BEGIN

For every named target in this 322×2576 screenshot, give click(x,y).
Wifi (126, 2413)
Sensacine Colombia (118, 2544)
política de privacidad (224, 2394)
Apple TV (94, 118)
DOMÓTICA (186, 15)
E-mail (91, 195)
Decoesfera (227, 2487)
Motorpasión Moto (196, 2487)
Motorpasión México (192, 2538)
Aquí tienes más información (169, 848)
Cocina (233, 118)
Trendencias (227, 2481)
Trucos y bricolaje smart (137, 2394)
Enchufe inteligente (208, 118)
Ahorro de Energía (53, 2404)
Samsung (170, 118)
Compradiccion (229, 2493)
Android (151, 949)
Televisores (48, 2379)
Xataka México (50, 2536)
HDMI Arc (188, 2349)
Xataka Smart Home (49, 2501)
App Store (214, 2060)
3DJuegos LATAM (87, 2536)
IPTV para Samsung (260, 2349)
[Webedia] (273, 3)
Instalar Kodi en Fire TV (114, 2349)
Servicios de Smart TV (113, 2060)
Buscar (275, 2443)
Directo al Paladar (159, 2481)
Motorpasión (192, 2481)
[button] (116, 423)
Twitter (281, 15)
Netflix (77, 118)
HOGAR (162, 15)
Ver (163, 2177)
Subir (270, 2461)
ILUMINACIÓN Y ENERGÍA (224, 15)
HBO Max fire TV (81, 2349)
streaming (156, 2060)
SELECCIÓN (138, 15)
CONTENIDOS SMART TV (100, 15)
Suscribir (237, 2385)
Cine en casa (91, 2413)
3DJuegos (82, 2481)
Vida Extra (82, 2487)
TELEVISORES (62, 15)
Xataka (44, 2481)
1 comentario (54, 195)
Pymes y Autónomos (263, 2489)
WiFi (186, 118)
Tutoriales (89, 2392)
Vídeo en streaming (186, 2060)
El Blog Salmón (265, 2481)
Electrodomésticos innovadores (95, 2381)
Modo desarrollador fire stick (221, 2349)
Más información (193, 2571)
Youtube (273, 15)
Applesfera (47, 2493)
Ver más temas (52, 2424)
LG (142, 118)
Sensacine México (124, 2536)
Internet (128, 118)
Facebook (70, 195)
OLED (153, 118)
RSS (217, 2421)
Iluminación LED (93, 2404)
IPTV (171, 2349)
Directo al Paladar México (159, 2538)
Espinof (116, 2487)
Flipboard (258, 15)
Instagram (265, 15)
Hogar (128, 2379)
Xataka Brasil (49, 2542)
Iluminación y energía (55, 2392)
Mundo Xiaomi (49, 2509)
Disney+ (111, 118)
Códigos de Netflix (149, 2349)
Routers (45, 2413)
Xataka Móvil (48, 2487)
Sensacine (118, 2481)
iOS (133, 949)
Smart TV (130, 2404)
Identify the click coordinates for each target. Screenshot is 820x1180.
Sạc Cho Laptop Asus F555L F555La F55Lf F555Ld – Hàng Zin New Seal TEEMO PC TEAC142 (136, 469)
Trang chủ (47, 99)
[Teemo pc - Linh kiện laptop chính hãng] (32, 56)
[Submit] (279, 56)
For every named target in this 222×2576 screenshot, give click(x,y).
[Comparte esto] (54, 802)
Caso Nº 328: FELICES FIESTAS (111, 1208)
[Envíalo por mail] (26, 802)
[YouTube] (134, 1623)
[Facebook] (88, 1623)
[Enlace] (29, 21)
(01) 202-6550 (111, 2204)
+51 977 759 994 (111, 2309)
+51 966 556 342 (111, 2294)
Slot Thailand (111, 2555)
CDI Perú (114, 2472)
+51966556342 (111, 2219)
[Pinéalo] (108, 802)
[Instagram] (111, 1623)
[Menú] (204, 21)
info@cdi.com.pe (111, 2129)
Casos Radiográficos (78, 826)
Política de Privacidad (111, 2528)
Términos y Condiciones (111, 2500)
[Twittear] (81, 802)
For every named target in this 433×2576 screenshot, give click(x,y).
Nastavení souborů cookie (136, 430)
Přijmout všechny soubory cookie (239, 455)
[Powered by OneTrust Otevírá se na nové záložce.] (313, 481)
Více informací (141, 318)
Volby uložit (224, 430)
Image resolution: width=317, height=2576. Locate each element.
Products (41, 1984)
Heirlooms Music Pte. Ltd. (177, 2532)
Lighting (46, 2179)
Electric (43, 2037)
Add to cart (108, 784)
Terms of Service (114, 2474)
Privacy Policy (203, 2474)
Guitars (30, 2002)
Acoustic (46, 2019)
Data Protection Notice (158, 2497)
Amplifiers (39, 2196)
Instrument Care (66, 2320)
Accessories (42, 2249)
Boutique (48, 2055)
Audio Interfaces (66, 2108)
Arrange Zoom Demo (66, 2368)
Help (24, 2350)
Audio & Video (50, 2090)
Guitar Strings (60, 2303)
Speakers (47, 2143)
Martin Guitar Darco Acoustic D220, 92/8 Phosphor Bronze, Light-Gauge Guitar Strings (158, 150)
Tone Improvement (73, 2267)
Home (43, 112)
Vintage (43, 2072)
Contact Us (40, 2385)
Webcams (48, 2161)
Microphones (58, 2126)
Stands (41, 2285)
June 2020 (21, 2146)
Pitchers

END

* **The task**
Each record must be copied out exactly and in full.

* **Response to this task**
For every named target in this 322×2576 screenshot, give click(x,y).
Wifi (126, 2413)
Sensacine Colombia (118, 2544)
política de privacidad (224, 2394)
Apple TV (94, 118)
DOMÓTICA (186, 15)
E-mail (91, 195)
Decoesfera (227, 2487)
Motorpasión Moto (196, 2487)
Motorpasión México (192, 2538)
Aquí tienes más información (169, 848)
Cocina (233, 118)
Trendencias (227, 2481)
Trucos y bricolaje smart (137, 2394)
Enchufe inteligente (208, 118)
Ahorro de Energía (53, 2404)
Samsung (170, 118)
Compradiccion (229, 2493)
Android (151, 949)
Televisores (48, 2379)
Xataka México (50, 2536)
HDMI Arc (188, 2349)
Xataka Smart Home (49, 2501)
App Store (214, 2060)
3DJuegos LATAM (87, 2536)
IPTV para Samsung (260, 2349)
[Webedia] (273, 3)
Instalar Kodi en Fire TV (114, 2349)
Servicios de Smart TV (113, 2060)
Buscar (275, 2443)
Directo al Paladar (159, 2481)
Motorpasión (192, 2481)
[button] (116, 423)
Twitter (281, 15)
Netflix (77, 118)
HOGAR (162, 15)
Ver (163, 2177)
Subir (270, 2461)
ILUMINACIÓN Y ENERGÍA (224, 15)
HBO Max fire TV (81, 2349)
streaming (156, 2060)
SELECCIÓN (138, 15)
CONTENIDOS SMART TV (100, 15)
Suscribir (237, 2385)
Cine en casa (91, 2413)
3DJuegos (82, 2481)
Vida Extra (82, 2487)
TELEVISORES (62, 15)
Xataka (44, 2481)
1 comentario (54, 195)
Pymes y Autónomos (263, 2489)
WiFi (186, 118)
Tutoriales (89, 2392)
Vídeo en streaming (186, 2060)
El Blog Salmón (265, 2481)
Electrodomésticos innovadores (95, 2381)
Modo desarrollador fire stick (221, 2349)
Más información (193, 2571)
Youtube (273, 15)
Applesfera (47, 2493)
Ver más temas (52, 2424)
LG (142, 118)
Sensacine México (124, 2536)
Internet (128, 118)
Facebook (70, 195)
OLED (153, 118)
RSS (217, 2421)
Iluminación LED (93, 2404)
IPTV (171, 2349)
Directo al Paladar México (159, 2538)
Espinof (116, 2487)
Flipboard (258, 15)
Instagram (265, 15)
Hogar (128, 2379)
Xataka Brasil (49, 2542)
Iluminación y energía (55, 2392)
Mundo Xiaomi (49, 2509)
Disney+ (111, 118)
Códigos de Netflix (149, 2349)
Routers (45, 2413)
Xataka Móvil (48, 2487)
Sensacine (118, 2481)
iOS (133, 949)
Smart TV (130, 2404)
Identify the click coordinates for each target. Screenshot is 820x1180.
Sạc Cho Laptop Asus F555L F555La F55Lf F555Ld – Hàng Zin New Seal TEEMO PC TEAC142 (136, 469)
Trang chủ (47, 99)
[Teemo pc - Linh kiện laptop chính hãng] (32, 56)
[Submit] (279, 56)
For every named target in this 222×2576 screenshot, give click(x,y).
[Comparte esto] (54, 802)
Caso Nº 328: FELICES FIESTAS (111, 1208)
[Envíalo por mail] (26, 802)
[YouTube] (134, 1623)
[Facebook] (88, 1623)
[Enlace] (29, 21)
(01) 202-6550 (111, 2204)
+51 977 759 994 (111, 2309)
+51 966 556 342 (111, 2294)
Slot Thailand (111, 2555)
CDI Perú (114, 2472)
+51966556342 (111, 2219)
[Pinéalo] (108, 802)
[Instagram] (111, 1623)
[Menú] (204, 21)
info@cdi.com.pe (111, 2129)
Casos Radiográficos (78, 826)
Política de Privacidad (111, 2528)
Términos y Condiciones (111, 2500)
[Twittear] (81, 802)
For every named target in this 433×2576 screenshot, give click(x,y).
Nastavení souborů cookie (136, 430)
Přijmout všechny soubory cookie (239, 455)
[Powered by OneTrust Otevírá se na nové záložce.] (313, 481)
Více informací (141, 318)
Volby uložit (224, 430)
Image resolution: width=317, height=2576. Locate each element.
Products (41, 1984)
Heirlooms Music Pte. Ltd. (177, 2532)
Lighting (46, 2179)
Electric (43, 2037)
Add to cart (108, 784)
Terms of Service (114, 2474)
Privacy Policy (203, 2474)
Guitars (30, 2002)
Acoustic (46, 2019)
Data Protection Notice (158, 2497)
Amplifiers (39, 2196)
Instrument Care (66, 2320)
Accessories (42, 2249)
Boutique (48, 2055)
Audio Interfaces (66, 2108)
Arrange Zoom Demo (66, 2368)
Help (24, 2350)
Audio & Video (50, 2090)
Guitar Strings (60, 2303)
Speakers (47, 2143)
Martin Guitar Darco Acoustic D220, 92/8 Phosphor Bronze, Light-Gauge Guitar Strings (158, 150)
Tone Improvement (73, 2267)
Home (43, 112)
Vintage (43, 2072)
Contact Us (40, 2385)
Webcams (48, 2161)
Microphones (58, 2126)
Stands (41, 2285)
June 2020 (21, 2146)
Pitchers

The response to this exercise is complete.